🤖 AI Summary
Existing automated storyboarding methods struggle to simultaneously ensure inter-shot consistency and explicit editability. This work proposes StoryBlender, a framework that generates temporally coherent and directly editable storyboards within a unified 3D space through a three-stage pipeline: semantic-spatial anchoring, canonical asset instantiation, and spatiotemporal dynamics modeling. Key innovations include a story-centric reflection mechanism, a continuity memory graph, and a hierarchical multi-agent validation loop integrated with engine-based feedback correction. Experimental results demonstrate that StoryBlender significantly outperforms current diffusion-based and 3D baselines in identity consistency and editing precision, enabling robust multi-shot continuity and efficient manipulation of native 3D scenes.
📝 Abstract
Storyboarding is a core skill in visual storytelling for film, animation, and games.

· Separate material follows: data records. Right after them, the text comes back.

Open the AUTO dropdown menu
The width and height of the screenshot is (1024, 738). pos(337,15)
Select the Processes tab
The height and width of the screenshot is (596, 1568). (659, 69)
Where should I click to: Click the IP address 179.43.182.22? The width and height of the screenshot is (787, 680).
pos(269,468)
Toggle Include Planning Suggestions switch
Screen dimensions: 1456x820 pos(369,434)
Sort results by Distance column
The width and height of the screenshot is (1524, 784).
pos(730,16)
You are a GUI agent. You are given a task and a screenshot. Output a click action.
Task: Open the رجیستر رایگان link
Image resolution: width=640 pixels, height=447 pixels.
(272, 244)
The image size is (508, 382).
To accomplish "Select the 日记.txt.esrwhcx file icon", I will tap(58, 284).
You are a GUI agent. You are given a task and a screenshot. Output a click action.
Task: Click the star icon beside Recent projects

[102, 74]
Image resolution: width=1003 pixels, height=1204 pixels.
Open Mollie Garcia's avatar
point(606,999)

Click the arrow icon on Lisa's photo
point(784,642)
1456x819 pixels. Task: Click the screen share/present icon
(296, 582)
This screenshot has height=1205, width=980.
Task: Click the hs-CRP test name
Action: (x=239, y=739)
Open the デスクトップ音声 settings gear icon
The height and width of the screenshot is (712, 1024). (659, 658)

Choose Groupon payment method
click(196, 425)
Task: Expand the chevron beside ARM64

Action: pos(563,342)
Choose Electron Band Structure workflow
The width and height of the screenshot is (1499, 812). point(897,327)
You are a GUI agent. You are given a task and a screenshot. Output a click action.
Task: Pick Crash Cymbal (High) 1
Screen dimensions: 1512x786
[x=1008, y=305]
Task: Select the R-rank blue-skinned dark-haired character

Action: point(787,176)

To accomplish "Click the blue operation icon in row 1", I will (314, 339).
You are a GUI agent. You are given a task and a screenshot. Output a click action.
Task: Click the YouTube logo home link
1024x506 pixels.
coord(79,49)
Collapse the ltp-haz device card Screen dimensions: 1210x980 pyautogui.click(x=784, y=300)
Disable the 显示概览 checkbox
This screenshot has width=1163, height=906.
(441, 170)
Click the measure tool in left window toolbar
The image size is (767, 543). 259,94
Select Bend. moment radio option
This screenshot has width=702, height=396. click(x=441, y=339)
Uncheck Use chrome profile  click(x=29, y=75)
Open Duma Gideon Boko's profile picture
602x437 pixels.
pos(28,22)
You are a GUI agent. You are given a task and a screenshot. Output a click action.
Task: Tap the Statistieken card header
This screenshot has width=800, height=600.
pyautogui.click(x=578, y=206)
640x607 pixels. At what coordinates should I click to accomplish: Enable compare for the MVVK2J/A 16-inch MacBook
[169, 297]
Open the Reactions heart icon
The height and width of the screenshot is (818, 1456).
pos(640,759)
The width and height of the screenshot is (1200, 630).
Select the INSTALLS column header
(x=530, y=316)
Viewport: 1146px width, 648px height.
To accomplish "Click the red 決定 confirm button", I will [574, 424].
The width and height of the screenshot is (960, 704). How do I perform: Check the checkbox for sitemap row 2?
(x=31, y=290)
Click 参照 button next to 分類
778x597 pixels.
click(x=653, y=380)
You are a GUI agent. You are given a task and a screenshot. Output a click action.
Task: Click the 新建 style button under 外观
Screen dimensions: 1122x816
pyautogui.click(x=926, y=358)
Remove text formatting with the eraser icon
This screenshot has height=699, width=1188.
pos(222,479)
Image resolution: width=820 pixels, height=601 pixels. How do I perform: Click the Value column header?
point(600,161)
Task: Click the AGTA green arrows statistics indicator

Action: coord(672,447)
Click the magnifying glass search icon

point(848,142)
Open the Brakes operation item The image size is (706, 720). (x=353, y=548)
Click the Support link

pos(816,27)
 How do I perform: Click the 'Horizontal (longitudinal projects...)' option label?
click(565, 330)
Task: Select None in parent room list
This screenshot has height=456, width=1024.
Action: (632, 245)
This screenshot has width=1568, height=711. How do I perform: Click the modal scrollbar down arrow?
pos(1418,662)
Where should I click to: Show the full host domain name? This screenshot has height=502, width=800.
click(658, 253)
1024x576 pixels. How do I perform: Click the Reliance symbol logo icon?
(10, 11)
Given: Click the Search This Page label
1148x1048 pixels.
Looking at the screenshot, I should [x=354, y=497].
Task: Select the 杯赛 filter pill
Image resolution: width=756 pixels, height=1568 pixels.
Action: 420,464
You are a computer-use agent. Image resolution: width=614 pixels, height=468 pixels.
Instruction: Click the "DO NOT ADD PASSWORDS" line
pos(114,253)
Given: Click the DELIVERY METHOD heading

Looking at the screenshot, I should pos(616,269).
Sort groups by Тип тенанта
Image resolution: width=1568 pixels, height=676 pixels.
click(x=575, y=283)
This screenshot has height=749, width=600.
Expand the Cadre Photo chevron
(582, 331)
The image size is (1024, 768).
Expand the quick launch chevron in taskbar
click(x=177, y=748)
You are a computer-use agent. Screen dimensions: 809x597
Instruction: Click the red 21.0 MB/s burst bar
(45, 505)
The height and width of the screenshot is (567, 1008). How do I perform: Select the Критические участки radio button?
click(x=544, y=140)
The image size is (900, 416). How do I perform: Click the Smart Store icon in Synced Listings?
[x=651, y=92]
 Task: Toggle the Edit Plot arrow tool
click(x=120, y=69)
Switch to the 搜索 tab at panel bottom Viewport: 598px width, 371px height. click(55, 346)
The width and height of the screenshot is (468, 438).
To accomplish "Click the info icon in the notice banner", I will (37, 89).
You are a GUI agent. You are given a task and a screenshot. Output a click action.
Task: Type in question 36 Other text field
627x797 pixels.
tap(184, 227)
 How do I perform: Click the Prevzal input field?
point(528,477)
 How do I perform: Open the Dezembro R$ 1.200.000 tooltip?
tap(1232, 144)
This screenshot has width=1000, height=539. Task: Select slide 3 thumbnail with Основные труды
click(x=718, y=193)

However, automating this process requires a system to achieve two properties that current approaches rarely satisfy simultaneously: inter-shot consistency and explicit editability. While 2D diffusion-based generators produce vivid imagery, they often suffer from identity drift along with limited geometric control; conversely, traditional 3D animation workflows are consistent and editable but require expert-heavy, labor-intensive authoring. We present StoryBlender, a grounded 3D storyboard generation framework governed by a Story-centric Reflection Scheme. At its core, we propose the StoryBlender system, which is built on a three-stage pipeline: (1) Semantic-Spatial Grounding, to construct a continuity memory graph to decouple global assets from shot-specific variables for long-horizon consistency; (2) Canonical Asset Materialization, to instantiate entities in a unified coordinate space to maintain visual identity; and (3) Spatial-Temporal Dynamics, to achieve layout design and cinematic evolution through visual metrics. By orchestrating multiple agents in a hierarchical manner within a verification loop, StoryBlender iteratively self-corrects spatial hallucinations via engine-verified feedback. The resulting native 3D scenes support direct, precise editing of cameras and visual assets while preserving unwavering multi-shot continuity. Experiments demonstrate that StoryBlender significantly improves consistency and editability over both diffusion-based and 3D-grounded baselines. Code, data, and demonstration video will be available on https://engineeringai-lab.github.io/StoryBlender/